Save the Config to the file given by filename.

If the Config was read from a file and has a non-empty .filename attribute, it will be written back to the same file by default.

Additional kwargs depend on the file format and are passed to the appropriate DictSerializer depending on the filename.

This is equivalent to calling save_dict with self.

unresolve_inherits(config_dir=None, only=None)[source]

A sort of inversion of Config.resolve_inherits.

This walks through all the chained mappings in this Config, and for any that have a non-empty .filename, it is removed from the chained mappings and replaced with an entry in an inherit property for the top-level mapping.

This returns a new Config with all the relevant replacements made.

Examples

>>> from dnadna.utils.config import save_dict
>>> tmp = getfixture('tmp_path')  # pytest specific
>>> inherited = tmp / 'inherited.json'
>>> save_dict({'foo': 'bar', 'baz': 'qux'}, inherited)
>>> c = Config({'key': {'inherit': str(inherited)}},
...            resolve_inherits=True)
...
>>> c
Config({'key': {'foo': 'bar', 'baz': 'qux'}})
>>> c2 = c.unresolve_inherits()
>>> c2
Config({'key': {'inherit': '...inherited.json'}})
validate(schema=None, **validator_kwargs)[source]

Ensure that the configuration is valid:

  • All keys should be strings (for JSON-compatibility).

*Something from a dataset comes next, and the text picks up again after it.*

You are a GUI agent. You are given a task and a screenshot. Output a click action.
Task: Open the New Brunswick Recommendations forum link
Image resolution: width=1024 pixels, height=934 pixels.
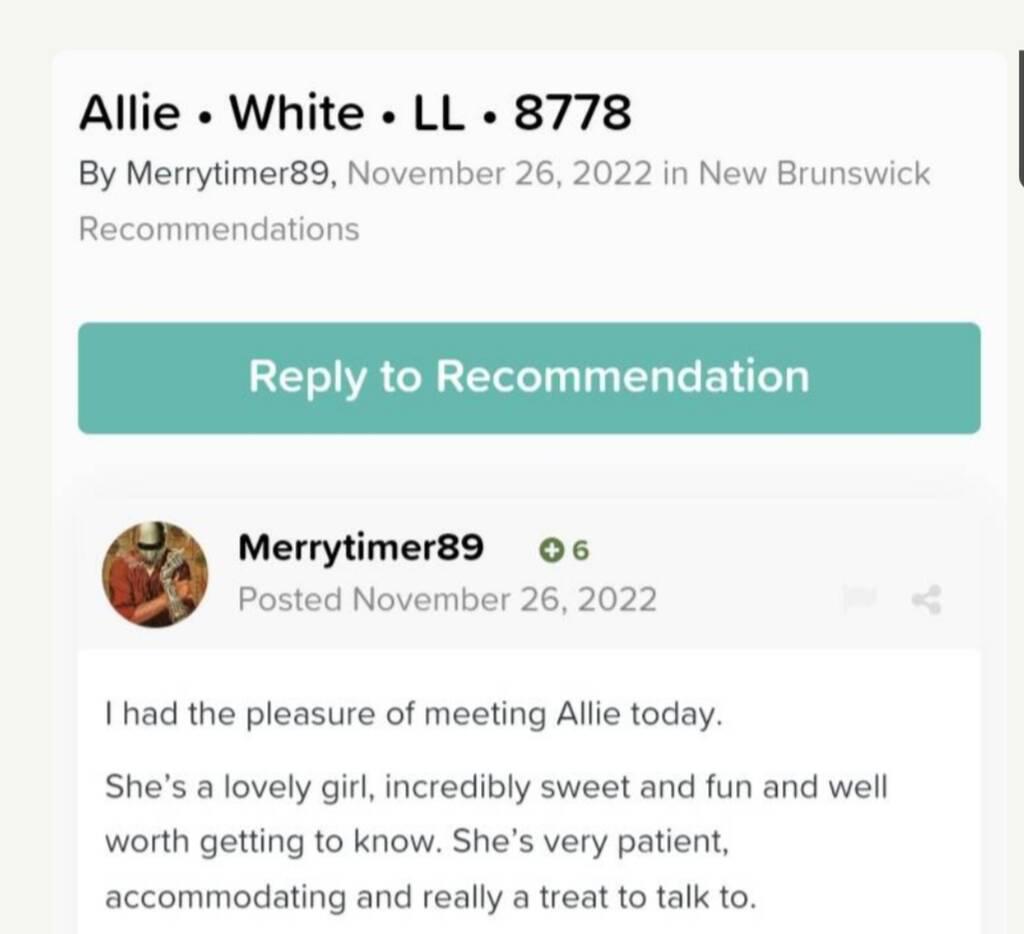point(813,174)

  • If a JSON schema is given, validate the config against that schema. The schema may either be a full JSON Schema given as a dict, or a key into the Config.schemas registry.

exception dnadna.utils.config.ConfigError(config, msg, suffix='', path=())[source]

Bases: ValueError

class dnadna.utils.config.ConfigMixIn(config={}, validate=True)[source]

Bases: object

Mix-in for classes that accept a Config object to provide part of their attribute namespace. Makes top-level keys in the Config object accessible as attributes on instances of the class.

Includes optional validation of the Config against a schema by setting the config_schema class attribute.

The config_schema attribute may be either the name of a built-in schema, or a JSON Schema object (see Config.validate).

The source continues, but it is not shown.